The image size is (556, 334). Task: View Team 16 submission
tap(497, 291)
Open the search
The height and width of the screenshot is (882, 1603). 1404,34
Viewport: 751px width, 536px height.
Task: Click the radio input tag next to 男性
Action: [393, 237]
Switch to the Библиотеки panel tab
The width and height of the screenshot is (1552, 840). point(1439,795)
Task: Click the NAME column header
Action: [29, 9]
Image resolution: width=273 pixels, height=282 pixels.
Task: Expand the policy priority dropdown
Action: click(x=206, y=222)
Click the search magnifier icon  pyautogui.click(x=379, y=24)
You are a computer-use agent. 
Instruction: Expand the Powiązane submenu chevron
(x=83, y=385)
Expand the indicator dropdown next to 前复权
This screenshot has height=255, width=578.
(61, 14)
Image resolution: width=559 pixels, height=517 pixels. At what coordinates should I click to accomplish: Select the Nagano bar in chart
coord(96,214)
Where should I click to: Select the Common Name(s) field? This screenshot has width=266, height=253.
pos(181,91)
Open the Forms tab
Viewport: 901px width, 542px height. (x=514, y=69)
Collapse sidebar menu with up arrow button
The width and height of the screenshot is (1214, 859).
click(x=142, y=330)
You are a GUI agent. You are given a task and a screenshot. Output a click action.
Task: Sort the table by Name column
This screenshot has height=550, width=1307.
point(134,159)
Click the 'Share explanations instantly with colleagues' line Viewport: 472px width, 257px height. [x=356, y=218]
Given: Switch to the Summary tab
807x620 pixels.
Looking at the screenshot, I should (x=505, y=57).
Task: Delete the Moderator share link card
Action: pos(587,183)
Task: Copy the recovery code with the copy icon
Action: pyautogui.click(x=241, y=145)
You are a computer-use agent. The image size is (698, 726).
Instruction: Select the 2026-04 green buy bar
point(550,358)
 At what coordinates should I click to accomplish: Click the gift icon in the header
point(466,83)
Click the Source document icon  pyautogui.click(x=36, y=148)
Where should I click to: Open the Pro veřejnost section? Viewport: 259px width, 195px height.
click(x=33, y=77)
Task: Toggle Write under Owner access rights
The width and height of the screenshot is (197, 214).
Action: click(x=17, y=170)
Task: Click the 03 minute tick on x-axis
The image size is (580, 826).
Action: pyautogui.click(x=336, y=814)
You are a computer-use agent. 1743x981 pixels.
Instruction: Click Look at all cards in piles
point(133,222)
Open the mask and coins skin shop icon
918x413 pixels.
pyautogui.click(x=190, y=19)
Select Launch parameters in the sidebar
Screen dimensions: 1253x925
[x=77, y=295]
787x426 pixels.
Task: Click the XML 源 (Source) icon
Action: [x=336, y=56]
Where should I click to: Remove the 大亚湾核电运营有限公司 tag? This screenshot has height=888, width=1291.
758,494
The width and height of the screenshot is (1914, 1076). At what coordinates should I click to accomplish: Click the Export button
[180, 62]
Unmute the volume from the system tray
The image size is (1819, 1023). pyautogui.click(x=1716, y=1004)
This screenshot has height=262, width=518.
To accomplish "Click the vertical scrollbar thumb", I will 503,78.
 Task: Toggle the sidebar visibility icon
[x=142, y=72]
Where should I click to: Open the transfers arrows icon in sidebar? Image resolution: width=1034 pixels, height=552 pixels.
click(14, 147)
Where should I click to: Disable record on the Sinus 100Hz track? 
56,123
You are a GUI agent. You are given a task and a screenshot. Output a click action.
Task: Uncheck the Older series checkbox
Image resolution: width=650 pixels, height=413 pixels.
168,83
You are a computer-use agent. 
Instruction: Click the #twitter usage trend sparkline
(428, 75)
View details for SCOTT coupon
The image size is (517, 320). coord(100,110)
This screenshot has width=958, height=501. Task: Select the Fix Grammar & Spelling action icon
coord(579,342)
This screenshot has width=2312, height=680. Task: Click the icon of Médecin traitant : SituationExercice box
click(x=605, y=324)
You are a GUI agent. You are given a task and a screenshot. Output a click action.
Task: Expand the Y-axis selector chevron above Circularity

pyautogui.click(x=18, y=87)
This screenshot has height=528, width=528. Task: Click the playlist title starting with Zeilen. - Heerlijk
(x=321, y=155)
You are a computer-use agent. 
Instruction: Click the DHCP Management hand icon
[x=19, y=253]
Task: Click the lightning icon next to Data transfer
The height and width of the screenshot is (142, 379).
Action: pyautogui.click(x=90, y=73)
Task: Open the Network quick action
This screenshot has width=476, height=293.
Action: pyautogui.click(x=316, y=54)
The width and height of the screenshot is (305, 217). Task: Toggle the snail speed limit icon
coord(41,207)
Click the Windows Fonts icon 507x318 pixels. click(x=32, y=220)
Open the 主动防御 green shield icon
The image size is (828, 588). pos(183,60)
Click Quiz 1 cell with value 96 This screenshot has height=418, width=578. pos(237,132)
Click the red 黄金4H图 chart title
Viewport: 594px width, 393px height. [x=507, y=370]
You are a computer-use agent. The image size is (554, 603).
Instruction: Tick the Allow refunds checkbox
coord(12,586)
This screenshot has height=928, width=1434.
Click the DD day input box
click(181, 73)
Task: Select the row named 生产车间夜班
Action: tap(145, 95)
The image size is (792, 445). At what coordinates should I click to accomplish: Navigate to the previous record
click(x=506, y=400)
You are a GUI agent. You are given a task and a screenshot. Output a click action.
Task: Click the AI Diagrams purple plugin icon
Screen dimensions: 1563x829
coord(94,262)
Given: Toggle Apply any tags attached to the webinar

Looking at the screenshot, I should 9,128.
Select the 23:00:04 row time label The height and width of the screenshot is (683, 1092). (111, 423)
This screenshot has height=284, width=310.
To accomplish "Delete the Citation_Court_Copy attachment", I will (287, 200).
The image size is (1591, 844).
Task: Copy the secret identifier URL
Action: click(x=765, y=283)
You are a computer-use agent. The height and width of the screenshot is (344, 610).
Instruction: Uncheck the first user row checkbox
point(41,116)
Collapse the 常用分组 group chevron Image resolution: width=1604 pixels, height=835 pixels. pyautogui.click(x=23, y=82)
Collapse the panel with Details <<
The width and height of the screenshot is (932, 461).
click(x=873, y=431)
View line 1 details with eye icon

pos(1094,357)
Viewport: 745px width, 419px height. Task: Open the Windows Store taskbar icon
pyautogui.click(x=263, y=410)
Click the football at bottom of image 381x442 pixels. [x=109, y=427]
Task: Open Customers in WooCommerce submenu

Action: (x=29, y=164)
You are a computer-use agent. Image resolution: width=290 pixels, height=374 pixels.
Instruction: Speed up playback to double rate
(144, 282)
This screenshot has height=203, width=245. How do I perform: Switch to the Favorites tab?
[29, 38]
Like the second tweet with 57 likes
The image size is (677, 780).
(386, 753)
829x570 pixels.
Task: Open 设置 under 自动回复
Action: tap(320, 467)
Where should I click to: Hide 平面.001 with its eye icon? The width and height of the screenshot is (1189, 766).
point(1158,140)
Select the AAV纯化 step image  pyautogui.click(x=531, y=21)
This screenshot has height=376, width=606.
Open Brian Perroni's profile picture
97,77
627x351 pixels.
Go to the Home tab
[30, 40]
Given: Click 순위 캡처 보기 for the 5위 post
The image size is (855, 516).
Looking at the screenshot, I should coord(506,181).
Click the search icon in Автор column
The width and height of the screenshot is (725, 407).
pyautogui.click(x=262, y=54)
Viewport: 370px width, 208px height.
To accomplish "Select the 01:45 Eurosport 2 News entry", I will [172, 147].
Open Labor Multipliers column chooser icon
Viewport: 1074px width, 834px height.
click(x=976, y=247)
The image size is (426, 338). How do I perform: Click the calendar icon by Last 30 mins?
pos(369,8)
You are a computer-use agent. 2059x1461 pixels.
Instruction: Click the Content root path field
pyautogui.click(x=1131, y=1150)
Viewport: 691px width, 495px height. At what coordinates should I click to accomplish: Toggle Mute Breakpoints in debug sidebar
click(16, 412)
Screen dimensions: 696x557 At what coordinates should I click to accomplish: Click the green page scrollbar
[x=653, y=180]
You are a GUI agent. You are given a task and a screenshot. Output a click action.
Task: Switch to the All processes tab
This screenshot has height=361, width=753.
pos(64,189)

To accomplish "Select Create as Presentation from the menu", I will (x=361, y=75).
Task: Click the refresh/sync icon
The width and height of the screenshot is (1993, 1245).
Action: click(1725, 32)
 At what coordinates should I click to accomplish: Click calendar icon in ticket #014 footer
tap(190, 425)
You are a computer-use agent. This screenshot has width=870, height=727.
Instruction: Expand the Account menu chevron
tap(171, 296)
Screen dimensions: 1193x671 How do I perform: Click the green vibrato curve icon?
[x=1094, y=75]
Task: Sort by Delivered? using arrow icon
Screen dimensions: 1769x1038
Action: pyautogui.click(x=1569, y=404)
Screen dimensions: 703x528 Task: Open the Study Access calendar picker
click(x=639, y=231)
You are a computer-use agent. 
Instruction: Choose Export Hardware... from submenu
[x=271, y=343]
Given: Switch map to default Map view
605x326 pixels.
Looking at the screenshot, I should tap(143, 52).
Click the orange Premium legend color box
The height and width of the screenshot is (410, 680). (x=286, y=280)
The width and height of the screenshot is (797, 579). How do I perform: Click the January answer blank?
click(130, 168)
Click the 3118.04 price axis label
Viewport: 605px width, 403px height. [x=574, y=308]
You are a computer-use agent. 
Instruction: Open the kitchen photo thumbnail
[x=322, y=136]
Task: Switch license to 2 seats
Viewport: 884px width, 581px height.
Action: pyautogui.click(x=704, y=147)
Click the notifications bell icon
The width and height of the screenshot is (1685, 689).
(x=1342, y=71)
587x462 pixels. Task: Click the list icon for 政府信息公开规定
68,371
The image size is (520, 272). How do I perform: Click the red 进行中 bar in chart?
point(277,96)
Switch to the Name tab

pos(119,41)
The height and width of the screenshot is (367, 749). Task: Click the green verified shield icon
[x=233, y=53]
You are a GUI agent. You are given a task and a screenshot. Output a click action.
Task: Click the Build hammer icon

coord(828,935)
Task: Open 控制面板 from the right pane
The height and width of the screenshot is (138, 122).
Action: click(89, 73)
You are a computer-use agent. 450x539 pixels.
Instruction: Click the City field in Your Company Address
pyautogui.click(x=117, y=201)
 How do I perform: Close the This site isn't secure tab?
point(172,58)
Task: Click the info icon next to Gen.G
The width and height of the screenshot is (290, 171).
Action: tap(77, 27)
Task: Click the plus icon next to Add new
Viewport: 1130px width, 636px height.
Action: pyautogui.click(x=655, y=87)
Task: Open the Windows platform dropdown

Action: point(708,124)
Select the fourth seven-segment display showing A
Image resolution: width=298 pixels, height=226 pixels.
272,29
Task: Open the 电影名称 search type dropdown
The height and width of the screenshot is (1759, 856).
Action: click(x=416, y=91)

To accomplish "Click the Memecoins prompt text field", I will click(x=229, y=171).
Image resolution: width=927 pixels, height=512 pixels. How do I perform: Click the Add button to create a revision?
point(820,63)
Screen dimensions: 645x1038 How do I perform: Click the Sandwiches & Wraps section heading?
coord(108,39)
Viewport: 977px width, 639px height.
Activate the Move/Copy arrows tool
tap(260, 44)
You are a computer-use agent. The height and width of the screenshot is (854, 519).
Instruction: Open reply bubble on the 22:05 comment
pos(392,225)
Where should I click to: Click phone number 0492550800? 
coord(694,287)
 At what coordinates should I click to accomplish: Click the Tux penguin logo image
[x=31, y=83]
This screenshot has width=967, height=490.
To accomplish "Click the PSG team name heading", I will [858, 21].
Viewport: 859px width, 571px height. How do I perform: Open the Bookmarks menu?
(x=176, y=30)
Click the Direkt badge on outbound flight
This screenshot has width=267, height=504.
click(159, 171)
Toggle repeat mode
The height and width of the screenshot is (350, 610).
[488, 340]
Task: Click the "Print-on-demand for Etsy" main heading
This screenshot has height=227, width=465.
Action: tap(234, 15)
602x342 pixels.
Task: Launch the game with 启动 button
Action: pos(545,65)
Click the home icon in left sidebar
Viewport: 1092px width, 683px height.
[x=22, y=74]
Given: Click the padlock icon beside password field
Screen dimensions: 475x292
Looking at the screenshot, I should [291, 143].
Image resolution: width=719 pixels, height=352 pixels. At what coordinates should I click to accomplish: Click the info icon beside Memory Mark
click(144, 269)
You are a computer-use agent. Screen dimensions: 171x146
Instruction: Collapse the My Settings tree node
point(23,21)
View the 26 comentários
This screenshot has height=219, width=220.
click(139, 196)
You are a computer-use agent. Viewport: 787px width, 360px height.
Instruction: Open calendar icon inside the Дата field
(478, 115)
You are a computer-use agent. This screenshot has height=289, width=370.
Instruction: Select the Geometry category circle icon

Enunciado
Reproduce sin ningún cambio las líneas de las entradas, desde la que contiene "will (x=361, y=75)." hasta la que contiene "tap(190, 425)", ambas incluidas.

Respuesta
To accomplish "Select Create as Presentation from the menu", I will (x=361, y=75).
Task: Click the refresh/sync icon
The width and height of the screenshot is (1993, 1245).
Action: click(1725, 32)
 At what coordinates should I click to accomplish: Click calendar icon in ticket #014 footer
tap(190, 425)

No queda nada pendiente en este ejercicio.